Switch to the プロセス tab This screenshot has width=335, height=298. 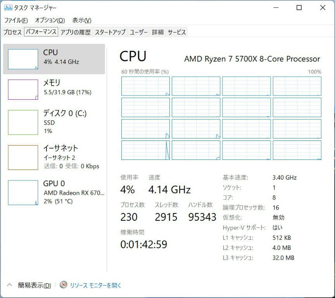point(12,32)
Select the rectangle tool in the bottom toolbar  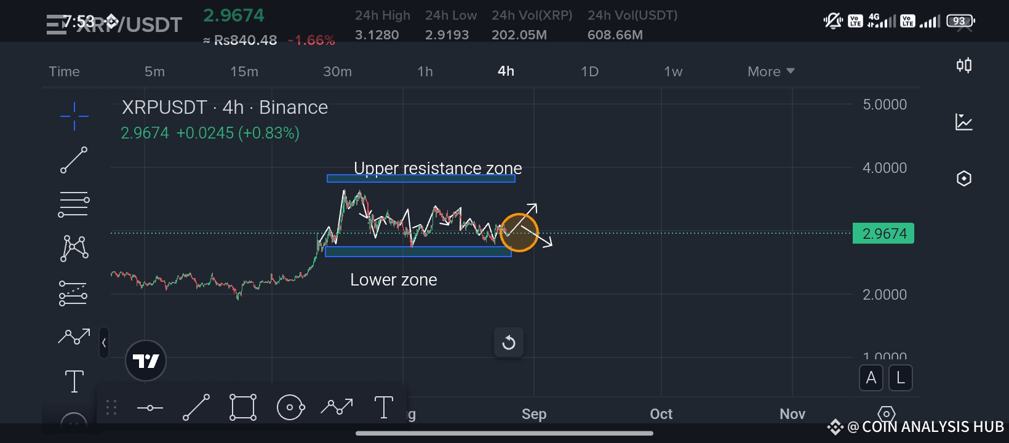pyautogui.click(x=243, y=407)
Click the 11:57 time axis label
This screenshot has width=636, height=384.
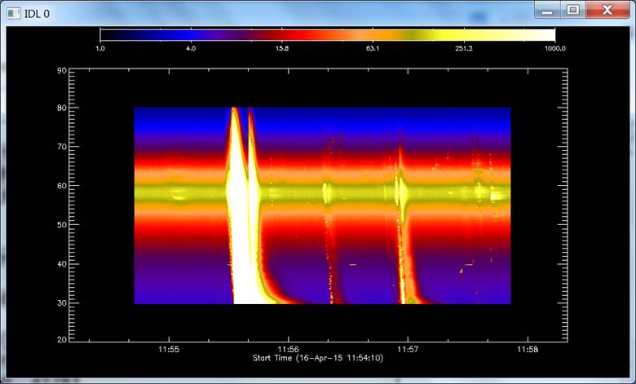[x=408, y=349]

################

▶ The task
Starting with the line that contains "Click the 11:57 time axis label" and going on through the end of the records, write the lines again with "time axis" swapped for "timeline" and everything else unchanged. Leave the pictures out of your answer.

▶ Finished exercise
Click the 11:57 timeline label
This screenshot has width=636, height=384.
[x=408, y=349]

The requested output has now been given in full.